Indian film director

Sakthi Paramesh (sometime known as Parameswar) is a Tamil film director. He made his directorial debut with Suriya Paarvai and went on to make other films like Looty, Three Roses and Thavam.

==Career==
Sakthi Paramesh made his directorial debut with Arjun starrer Suriya Paarvai under the name Jagan. The film became a failure at box office. He then directed Looty with Sathyaraj under the name Parameswar. The film received average reviews and became an average grosser. He then began work on a comedy film titled Maams featuring Prabhu, Rambha and Radhika Chaudhari, but the film was cancelled after a few schedules.

Parameswaran's next directorial was Three Roses. During the shoot of the film, there was reportedly a clash of opinions between actresses Jyothika and Laila in January 2002, with the pair having to be restrained by the actress-producer of the film, Rambha.

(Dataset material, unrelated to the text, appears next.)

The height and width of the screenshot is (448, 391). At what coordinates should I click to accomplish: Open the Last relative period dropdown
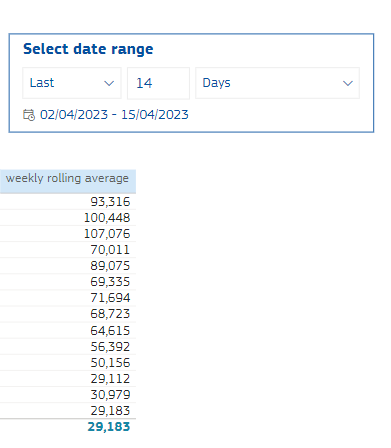click(72, 83)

Problems continued as the careers of Laila and Rambha began to peter out, prompting distributors to back away from the film, leading to further delays. The film evaded its release date several times and eventually took close to two years to complete, only finally releasing on 10 October 2003. The film gained negative reviews with Malathi Rangarajan of The Hindu citing that "a frivolous storyline, a lackadaisical approach to the screenplay and inept direction mar Three Roses", adding that "after all the hype and hoopla, speculation and delay, arrives Three Roses, and ironically it is focus that the film lacks." Another critic claimed that "the disastrous effects all these problems (changes in cast, production delays) have had on the movie is clearly evident from the final product."

Parameswaran's next directorial was Vanakkam Thalaiva with Sathyaraj. His name was credited as Sakthi Paramesh. The film failed at box office. He then directed Thavam with Arun Vijay. The film received negative reviews and eventually became a failure at box office. In 2011, he wrote and produced another movie titled Kaidhi which was made entirely in Malaysia with local technicians. The venture directed by newcomer Seenu released across Malaysia, and Parameshwar felt that the film would increase cross-dialogue about film making between the two countries. In 2013, he directed Karumpuli, a story revolving around terrorism with rookie actors including Rathan Mouli. Though the film eventually had a low key release, it garnered attention prior to release owing to the Censor Board's recommendations for heavy editing.

==Filmography==
- Suriya Paarvai (1999)
- Looty (2001)
- Three Roses (2003)
- Vanakkam Thalaiva (2005)
- Thavam (2007)
- Karumpuli (2013)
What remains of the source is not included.